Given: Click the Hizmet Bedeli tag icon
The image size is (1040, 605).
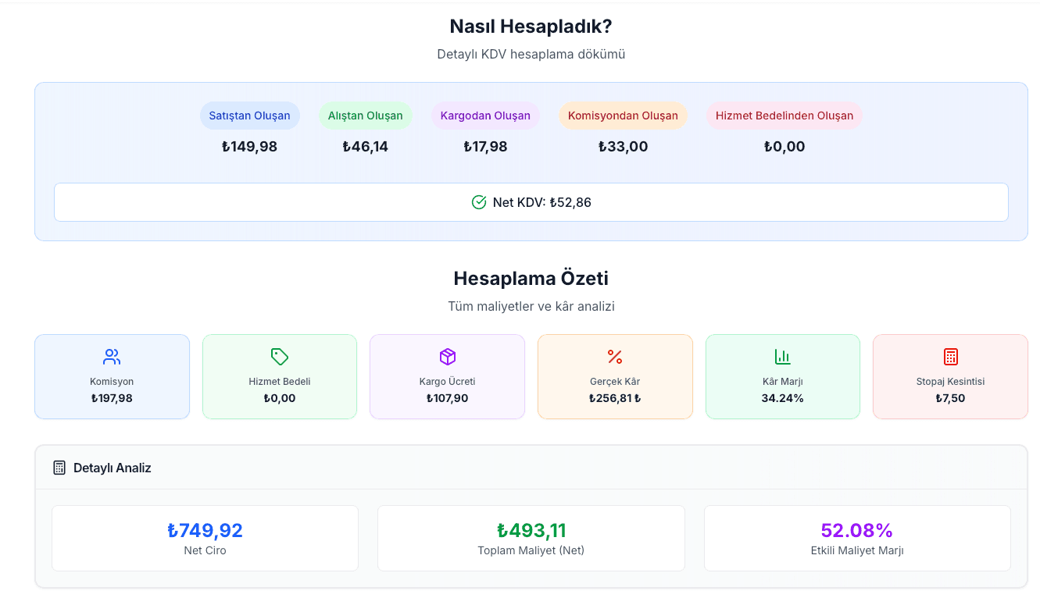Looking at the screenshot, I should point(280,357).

---

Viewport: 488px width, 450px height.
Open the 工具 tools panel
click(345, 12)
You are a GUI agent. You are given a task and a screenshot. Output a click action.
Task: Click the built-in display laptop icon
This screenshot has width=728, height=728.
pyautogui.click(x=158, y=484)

--

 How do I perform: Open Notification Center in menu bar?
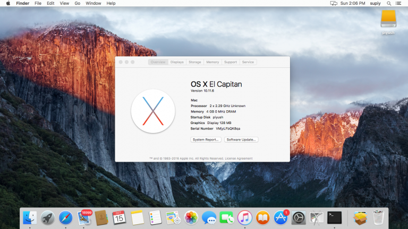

- Prompt
Copy out all lines above that include the string "icon".

- Solution for this exercise
Given: Click the Hizmet Bedeli tag icon
Task: Click the built-in display laptop icon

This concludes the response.